Columbine, 10 years later

Ten years ago it was a fairly anonymous school in a suburb of Denver.

Today it’s a synonym for school horror, every parent’s worst nightmare.

Columbine.

It was a decade ago today that two troubled students, Dylan Klebold and Eric Harris, entered their high school armed to the teeth and seared the notion of a school rampage into the nation’s consciousness.

Before then parents for the most part sent their kids off confident they would return safe and sound at the end of the day.

Columbine changed all that. Before they turned their weapons on themselves, Klebold and Harris killed 12 classmates and a teacher, and wounded about two dozen others.

We have spent much of the past decade examining the idea of school security and how we can stop something like what happened at Columbine from ever happening again.

A lot of schools have installed metal detectors. There are now limits on what kind of backpacks students can use and how often they can go to their lockers. Doors that once swung open to invite just about anyone are now locked. Visitors must check in. Student and staff IDs now must be displayed. Disaster drills, one thought to be a relic of the Cold War, are once again in vogue.

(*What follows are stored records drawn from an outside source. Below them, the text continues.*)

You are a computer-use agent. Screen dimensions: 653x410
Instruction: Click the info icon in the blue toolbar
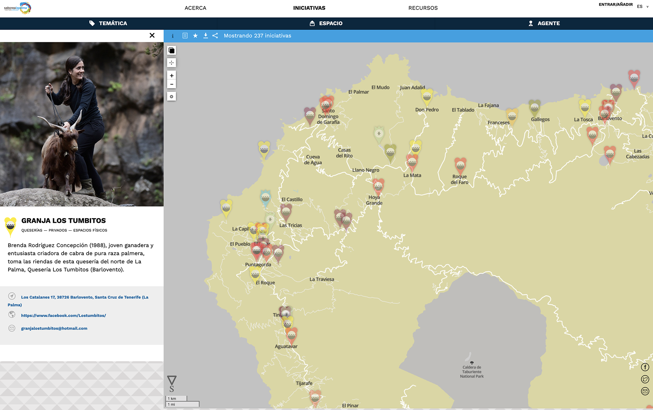pyautogui.click(x=173, y=36)
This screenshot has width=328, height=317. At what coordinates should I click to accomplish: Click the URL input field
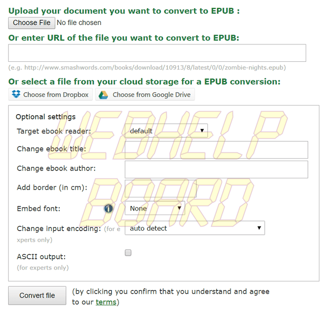157,53
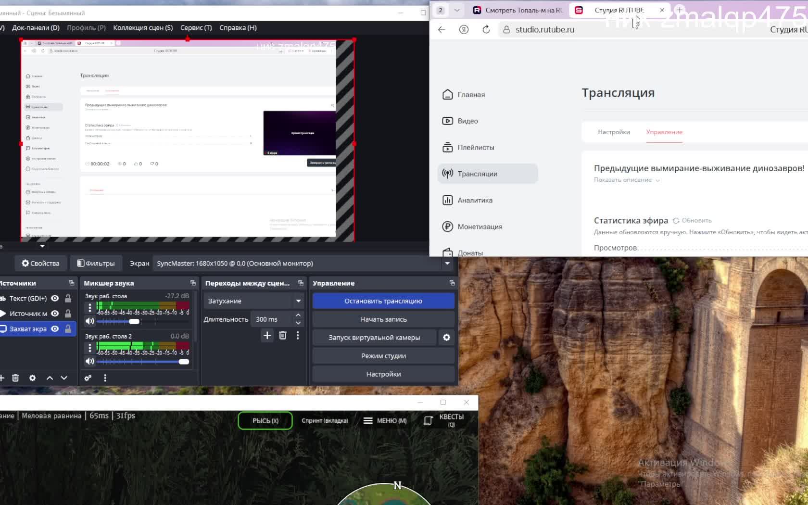808x505 pixels.
Task: Toggle the lock on Источник медиа source
Action: coord(68,314)
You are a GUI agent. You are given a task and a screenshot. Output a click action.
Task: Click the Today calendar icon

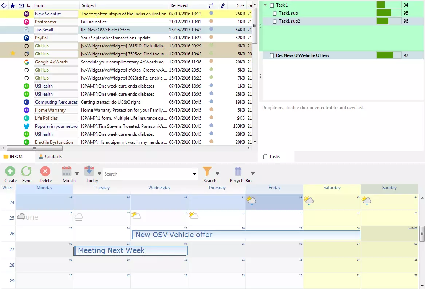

None of it has stopped the possibility of a student – or anyone else – intent on violence carrying out their nefarious thoughts with horrific results.

We have witnessed even the most unlikely of locales – a one-room Amish schoolhouse – become a vision of unspeakable atrocity.

No one will ever hear the word Columbine again without school violence being refreshed in our memories.

A decade later, we’re still dealing with the aftermath.